Oh that we could extend our faithfulness just a moment longer, that we could recognise our foolishness before retribution, that we could learn from our previous mistakes and not repeat them. The world is repetitive - or, if you like, cyclical - because we seem not to be able to harness God's grace to make our life a progression, an elevation from the warp of pride and the weft of sorrow.

The place to begin is with the Baptism of Jesus which says that he will undergo not what is necessary to himself but what is necessary to us in our humanity; he has no "original sin" as Saint Augustine would describe our birth condition for which Baptism is a necessary restorative, indeed he has no sins at all of which to be washed clean but he is a Baptised human to show that we must be baptised humans. Later he is a hurt and disappointed person showing that we must be hurt and disappointed; and then, the critical, for Him unnecessary, acts of suffering and death which show that we, too, must suffer and die though not so grievously as him. The life of Jesus is a life of solidary with our condition, our necessarily flawed condition. Some people say that Jesus died to appease God's anger, to give his blood as a bargain for the remission of humanity's sins; I would rather say that Jesus died to show his solidarity with our imperfection.

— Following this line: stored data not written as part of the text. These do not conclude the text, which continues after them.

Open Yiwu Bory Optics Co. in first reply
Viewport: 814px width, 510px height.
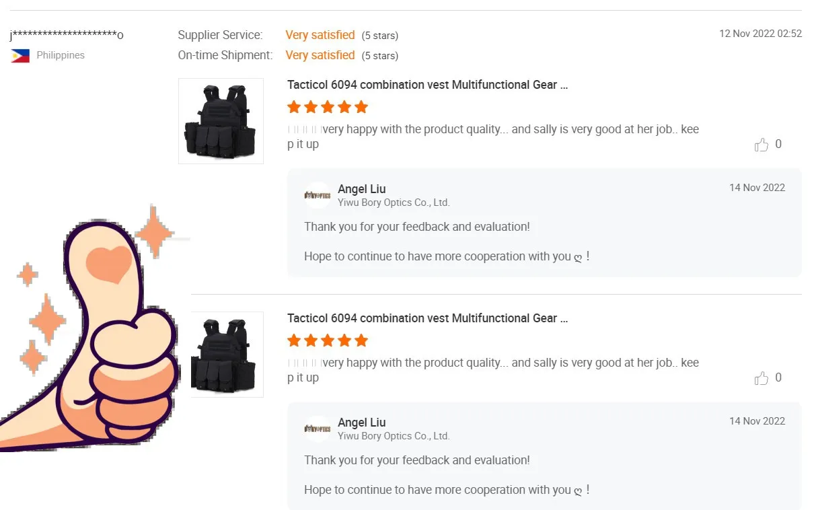(x=394, y=203)
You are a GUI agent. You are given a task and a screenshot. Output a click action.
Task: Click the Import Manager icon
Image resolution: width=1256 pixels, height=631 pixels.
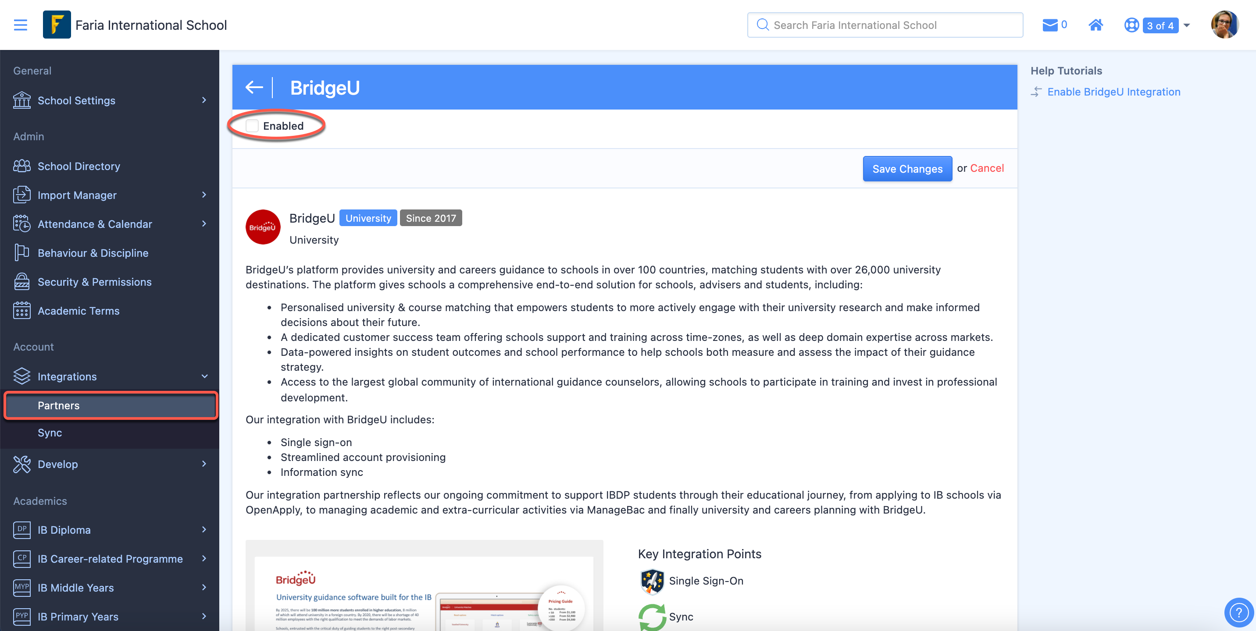[22, 194]
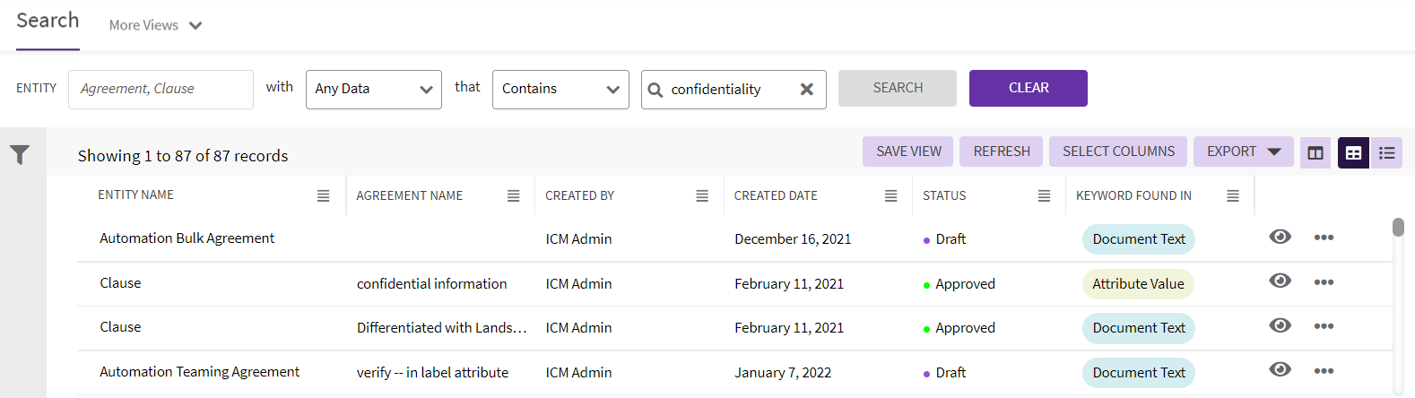Open the filter funnel panel
The width and height of the screenshot is (1415, 398).
20,155

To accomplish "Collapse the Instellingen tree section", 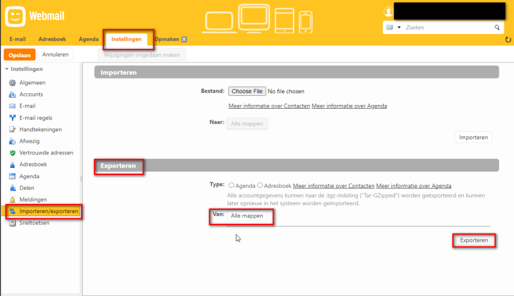I will [x=6, y=69].
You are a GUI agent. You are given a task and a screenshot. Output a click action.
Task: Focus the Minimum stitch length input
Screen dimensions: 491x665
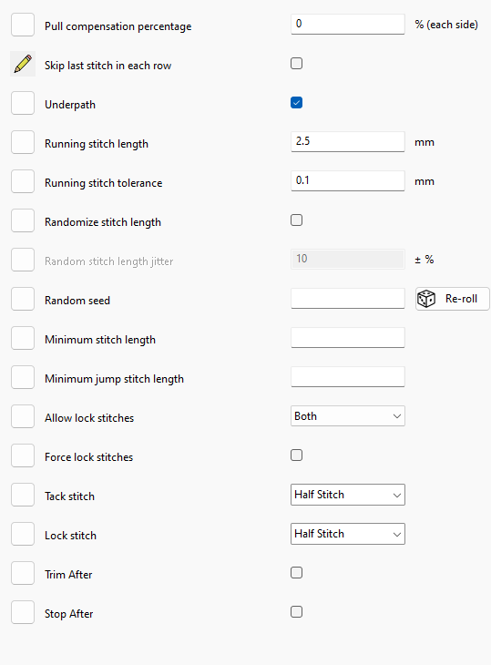click(x=348, y=338)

But however you come to grips with the mechanics of the events of Good Friday it is certain that our broken promises and God's kept promises are at the bottom of it.

And yes, the kept and the broken promises are repetitive as must our repentance be. It need not be dramatic; we should recall Jesus' plea that we should not show our repentance by external forms, boasting at what we are giving up for Lent or undertaking as an extra offering but the world we live in calls for deep, penitential reflection.

One of the terrible consequences of the European Reformation of Christianity was that it shifted the balance from communal to individual observance, from the salvation of all of us to the salvation of ourself. If we take the view that to be a Christian, to follow Jesus, is purely a matter of personal salvation, we will necessarily exalt our own faithfulness because, no doubt, as individuals, we try pretty hard to obey God's calling; but when we look at the world we live in, at collective indifference, callousness, cruelty, injustice, degradation, neglect, the stunting of God's plenitude, we cannot, like Stephen Fry, lay this at the foot of our Creator; we must lay it at our own feet.

It is I, the human race, who despoil and spoil; it is I, the human race, who abandon stewardship to become strong-armed; it is I, the human race, who deny God's image in all humanity; it is I who rank one person above another because of race, Creed or class, intellect or beauty; it is I, above all, who have put liking ahead of loving.

However tranquil the emotional waters of Hurstpierpoint may appear to be, visited or not by the rainbow, there is doubtless more than enough below the surface of which we should repent; and a good starting point would be for us to read the Letter from the House of Bishops on the forthcoming General Election.